Faced with the same sort of devices with multiple resolutions problem, Android leaves the whole mess in the lap of application developers. And Nokia has just abandoned the old stuff. If you're a phone developer, how would you feel about that? A lot of things like that influence whether applications are built for a platform or not.
And, yes, Microsoft has bullied their way into a winning position using their operating system monopoly for a long time, with IE being a good example of that. I don't think it's safe to assume that tactic will keep working anymore though. I don't know anyone who feels Windows compatibility is an important thing on their phone or tablet today. At best, I might want something that opens Word or Powerpoint documents someone sends me in an e-mail. You don't need Microsoft for that on your phone though. Their software is only needed if you expect to edit the documents with low risk of corruption, and that still happens on desktops.
Microsoft's chess strategy seems to be to sacrifice all its pawns and its Queen, laying waste to its Bishops Knights and Rooks and trying to win the game with just its King left. Good luck with that one.
"thinking broadly about productivity" just means selling these things to business instead of the general public. Cobbling together a random conjecture about a common business technology, OCR, further serves to endow the commitment. Microsoft knows the only repeat customer for its services as the 21st century rolls along is going to be business.
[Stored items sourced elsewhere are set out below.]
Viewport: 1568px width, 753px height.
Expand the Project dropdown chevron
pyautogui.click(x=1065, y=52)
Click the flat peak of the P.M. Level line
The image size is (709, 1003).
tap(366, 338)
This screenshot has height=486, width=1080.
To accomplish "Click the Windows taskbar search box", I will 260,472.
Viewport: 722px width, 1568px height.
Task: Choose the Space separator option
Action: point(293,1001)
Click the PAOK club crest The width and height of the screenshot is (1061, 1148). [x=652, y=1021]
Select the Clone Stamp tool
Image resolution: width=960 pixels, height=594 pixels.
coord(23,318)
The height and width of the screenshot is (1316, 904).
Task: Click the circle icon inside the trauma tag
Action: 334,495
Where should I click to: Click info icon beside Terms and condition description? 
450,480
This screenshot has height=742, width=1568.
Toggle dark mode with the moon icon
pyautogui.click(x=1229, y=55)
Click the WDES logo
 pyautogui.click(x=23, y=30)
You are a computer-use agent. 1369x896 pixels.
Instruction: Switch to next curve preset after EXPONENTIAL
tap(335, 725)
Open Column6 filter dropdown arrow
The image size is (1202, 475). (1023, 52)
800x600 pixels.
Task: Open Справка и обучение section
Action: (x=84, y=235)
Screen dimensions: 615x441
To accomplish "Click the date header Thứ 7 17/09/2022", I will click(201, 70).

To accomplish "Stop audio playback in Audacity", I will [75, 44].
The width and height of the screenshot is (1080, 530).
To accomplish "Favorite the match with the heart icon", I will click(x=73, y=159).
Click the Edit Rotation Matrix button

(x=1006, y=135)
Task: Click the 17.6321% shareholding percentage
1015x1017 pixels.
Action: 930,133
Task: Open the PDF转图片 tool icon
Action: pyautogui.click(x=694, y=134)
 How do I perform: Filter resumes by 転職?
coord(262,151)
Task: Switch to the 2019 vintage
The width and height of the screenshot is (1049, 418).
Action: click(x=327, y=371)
But thinking that Nokia plays any part in this is rather odd. Microsofts purchase basically forced moody's hand to downgrade its bond status to junk only one year after the purchase. Windows phone was, again, a flop. Blackberry used Microsofts restructuring as a brilliant tactical strategy to make a comeback in the businessworld, when it should have been the other way around. So in the future most businesses will opt for blackberry in the field, and iPhone for the C-Levels. In response microsoft, as they have with Azure, will strap heavily discounted or free phones to business licenses which in turn will be purchased by management in an effort to maintain license discounts on what they do use; namely Windows. These phones will sit on IT workbenches and in random cubes until the batteries rot and the password is forgotten because what microsoft is offering is a solution to a problem that was solved almost a decade ago. Sales will increase, microsoft will pump their nokia stock until losses in other units become unsustainable again, and we'll all collectively groan as another wave of "restructuring" crashes to shore in an effort to convince investors the ship is still sailing.
Good people go to bed earlier.
Can someone explain to me how there hasn't been a class action lawsuit against Elop and Microsoft for his blatantly obvious tanking of Nokia intended to reduce the purchase price? How have shareholders not sued? Why aren't Nokia employees, who are about to get laid off en-masse, not contacted lawyers and sued? Seriously, this is something that was insanely obvious as soon as Elop joined Nokia - we were talking about it extensively on Slashdot - and it played out EXACTLY how we all predicted it would.
Where are the lawsuits?
How much does a middle aged Slashdot ID go for nowadays? I might be in the market to sell mine to an astroturfer.
The world's burning. Moped Jesus spotted on I50. Details at 11.